*** Block opens ***
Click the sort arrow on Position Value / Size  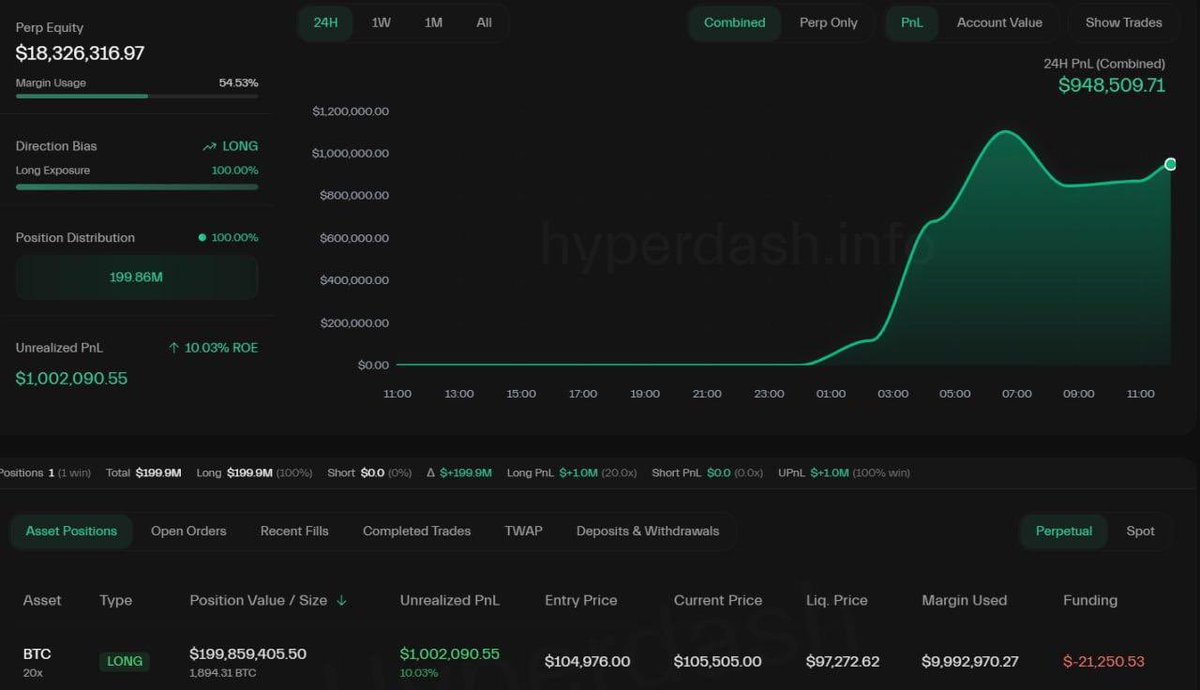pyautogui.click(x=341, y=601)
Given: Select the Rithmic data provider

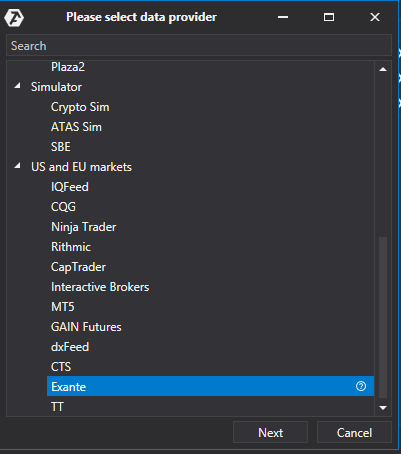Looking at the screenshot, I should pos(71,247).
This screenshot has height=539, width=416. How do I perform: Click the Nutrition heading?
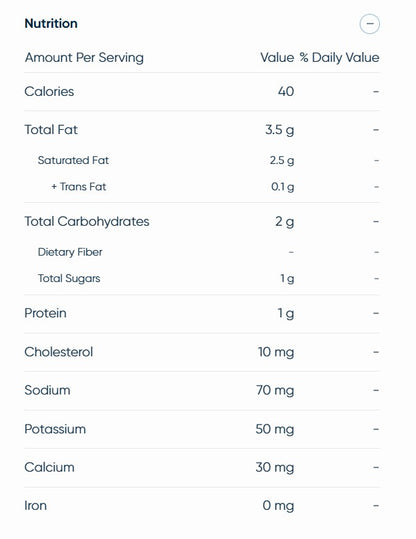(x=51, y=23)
*** Block closes ***
→ Exercise description:
Return the lines from the one that contains "Given: Select the Rithmic data provider" through the final line of the listing above, inclusive. Transcribe them exactly and drop the pictures.

→ Reply to the task:
Given: Select the Rithmic data provider

Looking at the screenshot, I should pos(71,247).
This screenshot has height=539, width=416. How do I perform: Click the Nutrition heading?
(x=51, y=23)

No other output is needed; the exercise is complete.